Après avoir suivi environ deux milles la voie d'Ostie, les soldats conduisirent Paul par un sentier qui se dirigeait vers l'Orient, et bientôt on arriva sur le lieu désigné pour le martyre du docteur des gentils. Paul se mit à genoux et adressa à Dieu sa dernière prière ; puis, s'étant bandé les yeux avec le voile de Plautilla, il attendit le coup de la mort. Un soldat brandit son glaive, et la tête de l'apôtre, détachée du tronc, fit trois bonds sur la terre. Trois fontaines jaillirent aussitôt aux endroits qu'elle avait touchés. Telle est la tradition gardée sur le lieu du martyre, où l'on voit trois fontaines sur chacune desquelles s'élève un autel. Il serait aisé d'expliquer ce partage des eaux par un désir de complaire à la pieuse croyance des pèlerins, lorsque ces autels furent construits vers la fin du seizième siècle ; mais des fouilles récentes dans ce sanctuaire ont amené M. de Rossi à constater une disposition des lieux, qui oblige de reculer d'au moins mille ans l'existence de ces trois fontaines et la vénération dont elles ont été l'objet dès la plus haute antiquité. Tout à l'heure nous serons à portée de faire voir que, déjà de son temps, saint Jean Chrysostome n'ignorait pas leur existence.

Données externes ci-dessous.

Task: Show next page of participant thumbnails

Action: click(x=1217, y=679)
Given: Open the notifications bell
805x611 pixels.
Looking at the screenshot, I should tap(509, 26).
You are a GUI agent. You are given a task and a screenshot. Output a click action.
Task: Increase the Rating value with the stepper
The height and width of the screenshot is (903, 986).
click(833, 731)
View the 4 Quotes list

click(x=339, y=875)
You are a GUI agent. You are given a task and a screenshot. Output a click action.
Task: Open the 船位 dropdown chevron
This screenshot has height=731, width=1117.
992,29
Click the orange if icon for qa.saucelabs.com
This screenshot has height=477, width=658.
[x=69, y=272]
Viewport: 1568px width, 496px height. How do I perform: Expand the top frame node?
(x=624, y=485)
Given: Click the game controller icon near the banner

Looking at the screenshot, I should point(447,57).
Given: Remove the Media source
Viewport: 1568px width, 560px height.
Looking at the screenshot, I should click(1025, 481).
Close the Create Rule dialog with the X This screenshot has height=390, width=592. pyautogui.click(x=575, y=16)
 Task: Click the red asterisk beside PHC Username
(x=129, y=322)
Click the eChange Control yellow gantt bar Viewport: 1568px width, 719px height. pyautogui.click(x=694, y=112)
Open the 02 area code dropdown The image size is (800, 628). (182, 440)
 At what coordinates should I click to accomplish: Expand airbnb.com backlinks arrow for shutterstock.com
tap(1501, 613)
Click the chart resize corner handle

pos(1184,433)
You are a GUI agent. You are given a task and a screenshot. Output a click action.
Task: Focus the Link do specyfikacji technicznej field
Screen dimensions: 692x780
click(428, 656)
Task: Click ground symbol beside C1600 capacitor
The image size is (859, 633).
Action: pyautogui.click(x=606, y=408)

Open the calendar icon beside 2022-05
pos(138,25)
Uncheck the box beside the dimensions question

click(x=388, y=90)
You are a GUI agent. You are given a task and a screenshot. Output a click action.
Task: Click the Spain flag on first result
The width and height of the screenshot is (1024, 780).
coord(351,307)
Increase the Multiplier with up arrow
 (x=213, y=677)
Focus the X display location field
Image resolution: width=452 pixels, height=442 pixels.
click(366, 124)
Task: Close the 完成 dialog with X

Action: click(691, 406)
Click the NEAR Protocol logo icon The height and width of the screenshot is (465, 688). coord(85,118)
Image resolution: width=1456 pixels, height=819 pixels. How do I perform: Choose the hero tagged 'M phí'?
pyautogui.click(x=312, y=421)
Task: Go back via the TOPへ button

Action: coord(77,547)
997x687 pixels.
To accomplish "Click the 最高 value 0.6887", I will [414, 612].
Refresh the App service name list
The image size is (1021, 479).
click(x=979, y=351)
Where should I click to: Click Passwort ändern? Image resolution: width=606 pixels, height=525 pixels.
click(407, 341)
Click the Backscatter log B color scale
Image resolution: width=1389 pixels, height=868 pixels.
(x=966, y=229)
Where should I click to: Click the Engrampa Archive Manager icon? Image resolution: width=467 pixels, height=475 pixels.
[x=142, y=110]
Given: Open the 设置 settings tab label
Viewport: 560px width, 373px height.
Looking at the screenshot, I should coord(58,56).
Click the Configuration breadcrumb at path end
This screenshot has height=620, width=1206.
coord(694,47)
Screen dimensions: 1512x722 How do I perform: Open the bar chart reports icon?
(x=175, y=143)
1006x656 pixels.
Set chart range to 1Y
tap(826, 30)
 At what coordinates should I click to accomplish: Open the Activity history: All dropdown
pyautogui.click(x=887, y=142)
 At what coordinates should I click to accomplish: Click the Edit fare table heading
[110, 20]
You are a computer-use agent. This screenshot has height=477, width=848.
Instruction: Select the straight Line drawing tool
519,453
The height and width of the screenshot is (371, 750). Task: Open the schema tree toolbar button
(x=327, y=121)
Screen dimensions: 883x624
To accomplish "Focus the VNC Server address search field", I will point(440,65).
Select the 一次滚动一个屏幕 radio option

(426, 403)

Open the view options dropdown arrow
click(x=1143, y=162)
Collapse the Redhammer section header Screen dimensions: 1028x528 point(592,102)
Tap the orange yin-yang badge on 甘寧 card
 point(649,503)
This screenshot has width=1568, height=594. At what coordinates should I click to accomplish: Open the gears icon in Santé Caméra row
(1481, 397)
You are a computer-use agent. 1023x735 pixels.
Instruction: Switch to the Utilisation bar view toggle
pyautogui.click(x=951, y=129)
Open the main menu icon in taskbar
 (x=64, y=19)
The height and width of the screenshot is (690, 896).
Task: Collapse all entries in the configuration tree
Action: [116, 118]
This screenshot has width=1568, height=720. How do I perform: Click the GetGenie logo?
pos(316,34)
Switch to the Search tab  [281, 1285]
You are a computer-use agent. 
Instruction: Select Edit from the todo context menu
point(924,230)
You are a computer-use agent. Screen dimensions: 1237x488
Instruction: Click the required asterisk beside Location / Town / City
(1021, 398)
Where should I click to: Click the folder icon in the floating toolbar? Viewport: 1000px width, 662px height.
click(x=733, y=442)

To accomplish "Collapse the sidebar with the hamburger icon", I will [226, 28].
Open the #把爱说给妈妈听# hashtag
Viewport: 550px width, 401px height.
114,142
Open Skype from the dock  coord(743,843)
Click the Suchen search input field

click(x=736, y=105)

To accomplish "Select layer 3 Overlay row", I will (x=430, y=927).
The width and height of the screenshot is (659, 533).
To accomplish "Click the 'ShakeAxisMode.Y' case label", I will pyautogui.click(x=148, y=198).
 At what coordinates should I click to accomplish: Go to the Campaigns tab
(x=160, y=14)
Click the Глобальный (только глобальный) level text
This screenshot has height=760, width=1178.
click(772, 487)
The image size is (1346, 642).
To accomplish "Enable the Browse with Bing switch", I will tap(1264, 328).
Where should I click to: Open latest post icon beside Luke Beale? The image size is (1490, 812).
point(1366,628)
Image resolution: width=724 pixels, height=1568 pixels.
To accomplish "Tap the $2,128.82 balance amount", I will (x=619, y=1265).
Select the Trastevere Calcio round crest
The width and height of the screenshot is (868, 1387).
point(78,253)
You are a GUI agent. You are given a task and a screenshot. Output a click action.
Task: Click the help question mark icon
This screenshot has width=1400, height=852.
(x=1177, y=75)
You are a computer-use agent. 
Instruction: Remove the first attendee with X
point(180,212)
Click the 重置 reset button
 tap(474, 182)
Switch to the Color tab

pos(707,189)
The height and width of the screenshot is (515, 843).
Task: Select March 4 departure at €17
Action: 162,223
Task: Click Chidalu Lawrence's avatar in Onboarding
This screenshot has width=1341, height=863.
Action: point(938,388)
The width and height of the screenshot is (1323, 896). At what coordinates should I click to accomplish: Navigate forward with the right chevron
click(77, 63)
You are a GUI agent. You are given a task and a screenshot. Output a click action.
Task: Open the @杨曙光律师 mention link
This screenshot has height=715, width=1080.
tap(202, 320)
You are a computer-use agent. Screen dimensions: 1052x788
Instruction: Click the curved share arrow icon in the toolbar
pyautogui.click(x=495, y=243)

Après le martyre consommé, la cohorte se retirait, lorsque, près de la porte Tergemina, ses chefs aperçurent Plautilla. Ils l'abordèrent avec raillerie, lui demandant pourquoi sa tête n'était pas déjà couverte du voile qu'elle avait confié à Paul. Plautilla leur répondit : "Hommes vains et misérables, il est en ma possession, ce voile teint du sang du martyr, et je le garde comme mon trésor". En même temps elle tirait de son sein ce précieux gage de l'affection de l'apôtre, et le montrait à ces vils païens. L'émouvante grandeur et la touchante simplicité de ce récit emprunté à un document qui, malgré ses imperfections, n'en remonte pas moins aux premiers siècles du christianisme, n'échapperont pas aux esprits impartiaux. Quant à la rencontre de Paul et de Plautilla sur la voie d'Ostie, au moment où l'apôtre était entraîné au supplice, elle ne saurait surprendre les lecteurs qui se souviennent que la foi chrétienne était entrée dans la gens Flavia par l'influence directe de Pierre.
L'incident demeura gravé dans la mémoire des fidèles à ce point que, sur un sarcophage chrétien de l'abbaye Saint-Victor de Marseille, conservé au musée de cette ville, Plautilla figure auprès de saint Paul que l'on mène à la mort. L'interprétation de ce sarcophage appartient à M. de Rossi, qui le fait remonter à la fin du quatrième siècle, ou tout au plus au commencement du cinquième. A droite, selon l'usage d'un grand nombre de sarcophages chrétiens de Rome, on remarque l'arrestation de Pierre, à côté de la scène mutilée de son reniement. Jusqu'à présent l'allusion au martyre de saint Paul, qui est placé à la gauche sur le sarcophage de Marseille, n'a été constatée sur aucun autre. Les sarcophages chrétiens de la Gaule, dont l'idée est prise de ceux de Rome, mériteraient une étude particulière, à raison des rapprochements et des variantes qu'ils présentent avec les premiers.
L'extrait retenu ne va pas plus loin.